I did a neural network in c++ to recognize handwritten digits using the MNIST dataset without any neural network pre-existing libraries. My network has 784 inputs neuron (the pixel of the image), 100 neuron in the single hidden layer and 10 output neurons. I also have 1 bias neuron per layer. My activation function is the sigmoid function (top get ouputs between 0 and 1). My cost function is the root mean squared error. i have a learning rate 0.1 and a gradient descent momentum of 0.3.
I get an accuracy of about 90% on the MNIST training set. However on the testing set I only get a 30% accuracy. I did check the error rate during the training and I saw that it decreases for the first 120 epochs. Then it gets stuck at 0.30.
That is a plot of the cost function during all 60 000 epochs of the training :
This is also the cost function during the training but only the first 600 epochs :
And this is a plot of the cost function during the validation set (10 000 epochs) :
First I suspected an overfitting problem, so I tried stopping the learning right after the plateau appeared (at 120 epochs). It was worse : in the testing set, I only got 10% accuracy. I also tried dropout regularization which didn’t work, so I don’t really know if it’s an overfitting related problem.
I tried using the ReLU activation function for the hidden layers instead of the sigmoid to avoid the vanishing gradient problem without success (I got down to 10% accuracy).

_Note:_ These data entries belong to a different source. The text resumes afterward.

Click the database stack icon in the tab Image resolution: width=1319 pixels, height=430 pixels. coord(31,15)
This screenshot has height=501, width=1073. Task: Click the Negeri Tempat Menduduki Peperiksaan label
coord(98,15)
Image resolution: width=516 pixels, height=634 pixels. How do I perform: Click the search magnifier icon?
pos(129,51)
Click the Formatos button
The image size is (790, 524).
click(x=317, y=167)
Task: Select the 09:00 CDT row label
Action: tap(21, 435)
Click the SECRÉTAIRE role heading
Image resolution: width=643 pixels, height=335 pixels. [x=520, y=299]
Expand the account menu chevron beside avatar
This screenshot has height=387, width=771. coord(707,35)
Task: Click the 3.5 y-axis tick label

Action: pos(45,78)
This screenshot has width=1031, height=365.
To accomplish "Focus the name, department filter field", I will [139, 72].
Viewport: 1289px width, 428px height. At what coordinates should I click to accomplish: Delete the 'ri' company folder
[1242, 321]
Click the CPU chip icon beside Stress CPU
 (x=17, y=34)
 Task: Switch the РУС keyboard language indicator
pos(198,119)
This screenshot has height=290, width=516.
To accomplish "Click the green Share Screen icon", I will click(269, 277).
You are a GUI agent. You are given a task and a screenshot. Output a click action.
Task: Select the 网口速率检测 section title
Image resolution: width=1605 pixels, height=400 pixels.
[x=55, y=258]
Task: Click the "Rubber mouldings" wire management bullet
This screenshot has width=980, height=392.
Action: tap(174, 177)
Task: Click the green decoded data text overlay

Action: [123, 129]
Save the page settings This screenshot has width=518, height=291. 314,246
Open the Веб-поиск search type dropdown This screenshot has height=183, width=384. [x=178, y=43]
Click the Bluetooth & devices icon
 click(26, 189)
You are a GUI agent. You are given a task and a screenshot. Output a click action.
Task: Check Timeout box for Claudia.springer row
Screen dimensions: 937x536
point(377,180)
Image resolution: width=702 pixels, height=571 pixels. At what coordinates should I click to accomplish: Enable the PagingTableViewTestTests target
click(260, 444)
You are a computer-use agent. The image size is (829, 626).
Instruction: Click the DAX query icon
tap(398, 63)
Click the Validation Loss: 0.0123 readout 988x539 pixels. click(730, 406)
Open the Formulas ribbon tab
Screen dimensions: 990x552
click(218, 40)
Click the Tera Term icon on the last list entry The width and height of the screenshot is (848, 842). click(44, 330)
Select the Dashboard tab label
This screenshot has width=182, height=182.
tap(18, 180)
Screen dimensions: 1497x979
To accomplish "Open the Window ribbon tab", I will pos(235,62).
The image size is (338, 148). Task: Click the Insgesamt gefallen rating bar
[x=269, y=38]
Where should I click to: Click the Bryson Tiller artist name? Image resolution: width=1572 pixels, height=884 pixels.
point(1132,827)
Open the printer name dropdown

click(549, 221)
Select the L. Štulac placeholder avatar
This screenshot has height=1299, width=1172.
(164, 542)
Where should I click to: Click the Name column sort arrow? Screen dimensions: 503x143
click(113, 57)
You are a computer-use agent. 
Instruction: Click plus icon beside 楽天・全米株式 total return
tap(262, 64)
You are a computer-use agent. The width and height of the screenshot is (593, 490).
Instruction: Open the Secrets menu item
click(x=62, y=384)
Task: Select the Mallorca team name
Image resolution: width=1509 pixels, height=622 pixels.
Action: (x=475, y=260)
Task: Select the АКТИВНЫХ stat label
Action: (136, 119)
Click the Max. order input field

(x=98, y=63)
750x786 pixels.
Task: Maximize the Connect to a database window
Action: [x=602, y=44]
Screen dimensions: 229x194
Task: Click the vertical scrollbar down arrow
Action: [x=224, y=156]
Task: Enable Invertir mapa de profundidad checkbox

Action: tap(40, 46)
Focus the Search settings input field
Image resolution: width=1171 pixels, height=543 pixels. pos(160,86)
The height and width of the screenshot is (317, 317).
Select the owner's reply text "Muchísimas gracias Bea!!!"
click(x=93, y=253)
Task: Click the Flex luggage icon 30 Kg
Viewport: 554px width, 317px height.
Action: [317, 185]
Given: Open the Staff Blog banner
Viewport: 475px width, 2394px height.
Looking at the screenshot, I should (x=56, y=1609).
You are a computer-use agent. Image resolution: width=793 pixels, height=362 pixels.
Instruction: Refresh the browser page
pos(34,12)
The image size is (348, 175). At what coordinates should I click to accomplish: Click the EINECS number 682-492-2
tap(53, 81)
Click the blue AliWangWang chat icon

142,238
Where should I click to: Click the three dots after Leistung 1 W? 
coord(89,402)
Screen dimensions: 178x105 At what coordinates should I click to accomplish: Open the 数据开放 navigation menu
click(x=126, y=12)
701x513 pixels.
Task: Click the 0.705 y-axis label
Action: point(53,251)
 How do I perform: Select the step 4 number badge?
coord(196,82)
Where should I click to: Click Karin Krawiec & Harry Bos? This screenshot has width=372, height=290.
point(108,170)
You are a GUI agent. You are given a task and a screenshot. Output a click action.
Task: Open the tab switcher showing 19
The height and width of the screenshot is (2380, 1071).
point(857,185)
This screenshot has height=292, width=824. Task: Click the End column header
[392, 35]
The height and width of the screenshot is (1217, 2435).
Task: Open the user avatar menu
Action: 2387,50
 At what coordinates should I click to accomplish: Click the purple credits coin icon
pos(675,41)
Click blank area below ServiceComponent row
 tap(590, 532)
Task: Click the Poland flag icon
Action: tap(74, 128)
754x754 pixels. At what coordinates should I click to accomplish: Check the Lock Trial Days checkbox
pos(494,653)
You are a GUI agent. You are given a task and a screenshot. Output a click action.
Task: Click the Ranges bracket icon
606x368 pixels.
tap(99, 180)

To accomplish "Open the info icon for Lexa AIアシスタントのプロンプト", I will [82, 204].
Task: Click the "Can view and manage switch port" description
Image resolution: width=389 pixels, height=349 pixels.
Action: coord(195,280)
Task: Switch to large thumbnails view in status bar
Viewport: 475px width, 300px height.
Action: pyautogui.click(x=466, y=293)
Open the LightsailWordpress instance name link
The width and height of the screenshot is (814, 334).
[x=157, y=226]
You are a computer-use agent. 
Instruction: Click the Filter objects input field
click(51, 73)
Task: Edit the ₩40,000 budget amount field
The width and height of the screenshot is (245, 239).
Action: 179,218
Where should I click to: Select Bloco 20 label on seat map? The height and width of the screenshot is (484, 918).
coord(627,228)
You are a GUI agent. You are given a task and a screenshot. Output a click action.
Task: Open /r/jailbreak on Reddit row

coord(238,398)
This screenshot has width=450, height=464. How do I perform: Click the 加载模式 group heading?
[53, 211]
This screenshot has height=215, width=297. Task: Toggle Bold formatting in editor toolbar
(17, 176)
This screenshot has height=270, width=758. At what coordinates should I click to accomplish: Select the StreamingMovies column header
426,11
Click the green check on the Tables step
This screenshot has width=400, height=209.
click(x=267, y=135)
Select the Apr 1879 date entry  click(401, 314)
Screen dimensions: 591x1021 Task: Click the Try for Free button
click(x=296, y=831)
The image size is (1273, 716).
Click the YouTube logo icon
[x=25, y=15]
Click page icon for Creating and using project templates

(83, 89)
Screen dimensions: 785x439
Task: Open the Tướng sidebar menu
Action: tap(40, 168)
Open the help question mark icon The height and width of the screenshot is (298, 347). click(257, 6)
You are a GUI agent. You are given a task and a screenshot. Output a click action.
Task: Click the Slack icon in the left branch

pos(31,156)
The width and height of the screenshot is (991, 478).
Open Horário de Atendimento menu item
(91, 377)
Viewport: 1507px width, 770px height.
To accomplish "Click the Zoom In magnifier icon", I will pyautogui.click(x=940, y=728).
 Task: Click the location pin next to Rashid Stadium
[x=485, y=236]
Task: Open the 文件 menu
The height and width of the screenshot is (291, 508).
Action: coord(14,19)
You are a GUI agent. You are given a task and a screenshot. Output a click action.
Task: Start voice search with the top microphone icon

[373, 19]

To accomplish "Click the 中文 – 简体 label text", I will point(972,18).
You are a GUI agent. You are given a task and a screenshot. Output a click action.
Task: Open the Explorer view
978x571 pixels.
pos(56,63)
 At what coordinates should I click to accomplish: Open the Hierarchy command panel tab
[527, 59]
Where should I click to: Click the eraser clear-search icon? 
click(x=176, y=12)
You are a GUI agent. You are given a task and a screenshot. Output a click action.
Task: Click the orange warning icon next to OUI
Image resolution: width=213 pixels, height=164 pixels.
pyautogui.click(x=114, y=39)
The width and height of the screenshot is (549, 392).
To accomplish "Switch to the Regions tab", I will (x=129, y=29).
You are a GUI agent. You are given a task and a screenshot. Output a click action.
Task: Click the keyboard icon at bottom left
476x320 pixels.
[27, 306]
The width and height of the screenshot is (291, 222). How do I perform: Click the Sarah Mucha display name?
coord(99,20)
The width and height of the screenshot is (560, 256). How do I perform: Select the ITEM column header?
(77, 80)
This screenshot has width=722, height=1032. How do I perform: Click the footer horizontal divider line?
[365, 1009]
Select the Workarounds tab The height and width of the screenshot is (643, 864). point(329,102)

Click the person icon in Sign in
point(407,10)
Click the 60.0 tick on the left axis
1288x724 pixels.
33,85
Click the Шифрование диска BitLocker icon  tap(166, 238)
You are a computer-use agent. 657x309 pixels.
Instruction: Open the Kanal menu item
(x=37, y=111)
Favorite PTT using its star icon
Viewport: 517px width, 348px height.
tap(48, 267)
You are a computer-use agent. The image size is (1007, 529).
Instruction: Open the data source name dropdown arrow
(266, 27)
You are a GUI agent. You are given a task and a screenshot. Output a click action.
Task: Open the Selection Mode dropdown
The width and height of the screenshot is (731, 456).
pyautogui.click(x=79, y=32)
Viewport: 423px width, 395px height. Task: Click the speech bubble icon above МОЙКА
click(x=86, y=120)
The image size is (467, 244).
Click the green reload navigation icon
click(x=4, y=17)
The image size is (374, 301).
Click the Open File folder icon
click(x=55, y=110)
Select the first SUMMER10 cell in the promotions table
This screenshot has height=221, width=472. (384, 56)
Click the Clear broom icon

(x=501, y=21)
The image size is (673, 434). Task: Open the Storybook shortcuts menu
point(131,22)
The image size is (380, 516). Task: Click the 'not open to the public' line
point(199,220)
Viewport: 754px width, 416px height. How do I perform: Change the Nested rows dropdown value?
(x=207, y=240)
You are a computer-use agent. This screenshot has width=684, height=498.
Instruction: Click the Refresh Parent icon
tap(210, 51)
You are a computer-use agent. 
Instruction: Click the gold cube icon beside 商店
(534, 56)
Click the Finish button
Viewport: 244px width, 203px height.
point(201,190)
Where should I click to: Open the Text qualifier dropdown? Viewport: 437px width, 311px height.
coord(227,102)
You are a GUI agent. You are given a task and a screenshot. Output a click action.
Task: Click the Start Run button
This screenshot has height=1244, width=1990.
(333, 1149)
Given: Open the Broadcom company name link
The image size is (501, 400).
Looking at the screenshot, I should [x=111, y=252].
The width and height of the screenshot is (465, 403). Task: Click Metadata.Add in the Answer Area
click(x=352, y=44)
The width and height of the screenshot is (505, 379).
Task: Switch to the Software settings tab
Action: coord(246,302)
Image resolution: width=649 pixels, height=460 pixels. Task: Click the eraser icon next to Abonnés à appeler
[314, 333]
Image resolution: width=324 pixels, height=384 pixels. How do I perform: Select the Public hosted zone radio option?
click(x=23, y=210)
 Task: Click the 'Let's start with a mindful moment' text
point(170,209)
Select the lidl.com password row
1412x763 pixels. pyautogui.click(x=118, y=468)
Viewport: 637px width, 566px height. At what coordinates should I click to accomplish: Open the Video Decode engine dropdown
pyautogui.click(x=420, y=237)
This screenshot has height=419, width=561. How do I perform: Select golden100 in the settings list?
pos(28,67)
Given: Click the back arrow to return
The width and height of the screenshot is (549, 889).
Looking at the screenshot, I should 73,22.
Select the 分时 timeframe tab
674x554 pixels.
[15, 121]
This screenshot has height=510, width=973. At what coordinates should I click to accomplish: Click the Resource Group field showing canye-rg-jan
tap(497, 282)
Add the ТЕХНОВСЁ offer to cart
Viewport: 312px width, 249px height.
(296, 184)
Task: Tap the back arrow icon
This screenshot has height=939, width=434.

Then, I tried changing the learning rate, but the plateau still appeared at 120 epochs, as I thought it would at least delay the “plateau” apparition. I also tried disabling the gradient descent momentum without any success.
I thought my cost function was stuck in a local minimum (explaining the plateau at 0.3), so I tried decreasing the learning rate as the network WAS training (starting at 0.5 and decreasing it by a fraction of number of epochs), hoping it would make the cost function “unstuck” from that local minumum but it didn’t.
I tried changing the size of the hidden layer, even adding one more, but it didn’t change anything. There is still a “plateau” and it still starts at 120 epochs.
What can I do to solve this problem ?